Study text →
Ch. 5: Data linkage: tokenization. Tokenization is a strategy for linking multi-institutional EHRs while ensuring the privacy of individuals within a given system. A token is first produced from the identifiable protected health information that uniquely identifies a given individual in the EHR. Then, the PHI is then removed and the EHR data shared for linkage purposes. Should the token match across the various EHR exports, this uniquely and anonymously has identified the same patient who has seen multiple healthcare systems and their data can be merged. In the figure below that depicts three EHR exports assumed to represent three distinct healthcare practices in a given area, we can see that the token for person #1 is the same and therefore their health information can be merged to create a more holistic view of this patient's health including diagnoses of obesity and diabetes while also including a well-being visit, yet for the other persons their tokens differ, thus likely corresponding to different people who should not be merged. Importantly, the PHI have been removed prior to the data leaving each institution's secure network infrastructure.

Ch. 6: Missing data on confounders and Ch. 10: Multiple imputation. Confounder data, e.g. comorbidity and symptomology, may be commonly missing in EHR data. Occasionally these data may be present in unstructured encounter notes in the patient's record but are infrequently abstracted do to difficulty in parsing free text (discussed further in chapter 12). When confounder data are missing, even in extensive missingness situations, multiple imputation and propensity score calibration can recover missing data with minimal bias. Propensity score calibration is computationally more efficient. For further details, see Vader et al.
Ch. 6: Missing data definitions. Missing data defined as MCAR, MAR, or MNAR may not be the most intuitive way to think about missingness in the EHR. Rather, alternate definitions of missing data have been proposed in this context, namely unmeasured, clearly missing, or missing assumed negative. An unmeasured data point is one in which the EHR was never designed to capture, such as firearm ownership, and likely impacts a lot of traditional epidemiologic determinants, as brought up in chapter 3. A clearly missing data point is one in which the EHR was designed to capture, but the values are not present, for example, a patient declining to identify race or ethnicity on their intake questionnaire. The most pernicious of these is the missing assumed negative data point. In this case, the EHR is only capturing the presence of a health condition, not the absence, however, the researcher assumes that lack of documentation indicates lack of a condition. This fallacy is brought up several times in the book and requires the researcher to reflect upon why certain data points are or are not captured, and how we should handle it mechanistically: the decision to discard this variable altogether versus employ a sensitivity analysis if missing assumed negative is an incorrect assumption. Ideally, we would have access to the clinicians capturing these data for clarification, but for previously abstracted data, this may not be possible. To make this more concrete, consider the following figure. Each step of documenting a patient's self-reported high cholesterol is predicating on a decision point wherein the EHR must 1) have a space to record this information, 2) have a provider who asks about high cholesterol and 3) documents it, and 4) can be abstracted for research purposes. (This is related to the iceberg concept of symptom reporting). If there is no documentation of high cholesterol, then we have assumed it is a negative finding, perhaps incorrectly. In short, there are many more steps for a positive finding to wind up in the EHR versus a negative finding, which perhaps suggests why diagnostic codes in the EHR have higher specificity than sensitivity (discussed elsewhere in chapter 6).

Questions to answer →
1. According to the EHR notes, which alternate definitions of missing data have been proposed for the EHR?
2. Copy the passage of the EHR notes from "Ch. 6: Missing data on" to "Vader et al." without any changes.

Data excerpts →
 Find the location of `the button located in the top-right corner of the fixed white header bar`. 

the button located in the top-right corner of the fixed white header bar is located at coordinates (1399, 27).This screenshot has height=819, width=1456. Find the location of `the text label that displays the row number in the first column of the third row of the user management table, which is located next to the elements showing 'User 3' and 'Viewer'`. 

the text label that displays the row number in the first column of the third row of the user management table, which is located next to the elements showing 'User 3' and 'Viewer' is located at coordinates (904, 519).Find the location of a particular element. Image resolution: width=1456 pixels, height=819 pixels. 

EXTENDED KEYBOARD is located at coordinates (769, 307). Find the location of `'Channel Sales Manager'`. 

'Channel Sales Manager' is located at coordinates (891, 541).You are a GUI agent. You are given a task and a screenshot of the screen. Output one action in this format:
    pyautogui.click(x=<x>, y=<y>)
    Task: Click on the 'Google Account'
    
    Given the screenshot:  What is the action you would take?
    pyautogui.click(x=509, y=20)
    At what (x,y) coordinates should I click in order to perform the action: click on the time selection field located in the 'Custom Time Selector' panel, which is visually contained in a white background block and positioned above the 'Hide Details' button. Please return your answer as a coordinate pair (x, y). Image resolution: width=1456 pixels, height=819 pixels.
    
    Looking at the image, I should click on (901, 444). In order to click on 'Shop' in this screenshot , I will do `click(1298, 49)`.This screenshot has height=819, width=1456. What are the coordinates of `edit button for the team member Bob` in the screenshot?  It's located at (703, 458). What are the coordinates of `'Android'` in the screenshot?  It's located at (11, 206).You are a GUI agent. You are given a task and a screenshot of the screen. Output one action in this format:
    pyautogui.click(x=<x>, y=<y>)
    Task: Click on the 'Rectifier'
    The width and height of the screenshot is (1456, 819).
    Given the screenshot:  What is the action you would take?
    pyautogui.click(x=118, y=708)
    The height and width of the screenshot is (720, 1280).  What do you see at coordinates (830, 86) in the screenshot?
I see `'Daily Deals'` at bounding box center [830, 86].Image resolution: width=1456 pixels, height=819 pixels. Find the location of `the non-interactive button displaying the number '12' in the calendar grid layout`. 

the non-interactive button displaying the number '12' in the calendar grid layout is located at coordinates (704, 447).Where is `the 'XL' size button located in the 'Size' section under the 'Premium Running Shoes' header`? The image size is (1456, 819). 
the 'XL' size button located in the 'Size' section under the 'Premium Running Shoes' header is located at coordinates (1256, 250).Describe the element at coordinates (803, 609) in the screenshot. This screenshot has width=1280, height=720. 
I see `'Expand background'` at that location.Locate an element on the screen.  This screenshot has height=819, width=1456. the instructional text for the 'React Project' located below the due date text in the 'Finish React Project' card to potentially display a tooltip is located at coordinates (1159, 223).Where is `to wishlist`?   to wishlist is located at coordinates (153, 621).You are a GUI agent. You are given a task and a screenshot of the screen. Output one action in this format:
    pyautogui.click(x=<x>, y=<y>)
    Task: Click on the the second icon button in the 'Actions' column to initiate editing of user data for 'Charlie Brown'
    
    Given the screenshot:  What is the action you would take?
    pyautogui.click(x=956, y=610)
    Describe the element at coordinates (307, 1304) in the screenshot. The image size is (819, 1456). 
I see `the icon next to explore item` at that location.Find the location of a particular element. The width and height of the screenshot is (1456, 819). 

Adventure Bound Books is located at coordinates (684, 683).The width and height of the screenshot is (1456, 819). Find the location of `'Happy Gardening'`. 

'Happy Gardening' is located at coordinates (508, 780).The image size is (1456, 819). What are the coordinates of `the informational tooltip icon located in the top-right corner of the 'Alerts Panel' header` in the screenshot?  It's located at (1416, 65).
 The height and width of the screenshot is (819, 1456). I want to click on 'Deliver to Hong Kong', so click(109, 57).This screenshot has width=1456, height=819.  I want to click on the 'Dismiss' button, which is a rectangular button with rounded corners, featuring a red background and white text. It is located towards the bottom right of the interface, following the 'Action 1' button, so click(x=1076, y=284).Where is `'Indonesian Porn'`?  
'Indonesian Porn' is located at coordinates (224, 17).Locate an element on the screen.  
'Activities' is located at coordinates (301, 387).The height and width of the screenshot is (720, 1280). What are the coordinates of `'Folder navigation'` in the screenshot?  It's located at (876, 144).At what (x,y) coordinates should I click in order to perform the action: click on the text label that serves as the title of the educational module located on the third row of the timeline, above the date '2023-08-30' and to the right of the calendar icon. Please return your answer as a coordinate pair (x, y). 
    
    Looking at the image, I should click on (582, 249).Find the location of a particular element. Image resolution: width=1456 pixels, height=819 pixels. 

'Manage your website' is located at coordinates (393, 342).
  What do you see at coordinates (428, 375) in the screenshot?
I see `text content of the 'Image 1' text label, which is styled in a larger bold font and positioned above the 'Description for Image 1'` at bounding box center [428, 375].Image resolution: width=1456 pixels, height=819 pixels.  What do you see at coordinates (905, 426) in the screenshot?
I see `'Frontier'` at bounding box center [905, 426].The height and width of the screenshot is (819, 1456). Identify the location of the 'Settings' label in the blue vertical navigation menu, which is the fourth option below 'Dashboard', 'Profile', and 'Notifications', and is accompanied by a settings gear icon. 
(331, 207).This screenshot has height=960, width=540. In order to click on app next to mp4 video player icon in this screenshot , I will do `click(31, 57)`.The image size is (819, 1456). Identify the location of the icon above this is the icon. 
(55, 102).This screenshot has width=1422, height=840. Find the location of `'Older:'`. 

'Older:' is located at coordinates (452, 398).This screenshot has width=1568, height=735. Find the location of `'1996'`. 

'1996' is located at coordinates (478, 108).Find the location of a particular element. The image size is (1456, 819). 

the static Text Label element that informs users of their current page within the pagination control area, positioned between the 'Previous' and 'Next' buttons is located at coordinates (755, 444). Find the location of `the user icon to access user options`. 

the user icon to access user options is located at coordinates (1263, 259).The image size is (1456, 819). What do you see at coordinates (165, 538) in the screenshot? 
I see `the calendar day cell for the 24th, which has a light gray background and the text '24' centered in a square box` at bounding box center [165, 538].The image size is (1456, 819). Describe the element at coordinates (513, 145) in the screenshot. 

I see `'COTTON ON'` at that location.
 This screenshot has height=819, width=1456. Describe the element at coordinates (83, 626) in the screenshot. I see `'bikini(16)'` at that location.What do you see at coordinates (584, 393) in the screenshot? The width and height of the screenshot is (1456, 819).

Answers by item number →
1. Unmeasured, clearly missing, and missing assumed negative.

2.
Ch. 6: Missing data on confounders and Ch. 10: Multiple imputation. Confounder data, e.g. comorbidity and symptomology, may be commonly missing in EHR data. Occasionally these data may be present in unstructured encounter notes in the patient's record but are infrequently abstracted do to difficulty in parsing free text (discussed further in chapter 12). When confounder data are missing, even in extensive missingness situations, multiple imputation and propensity score calibration can recover missing data with minimal bias. Propensity score calibration is computationally more efficient. For further details, see Vader et al.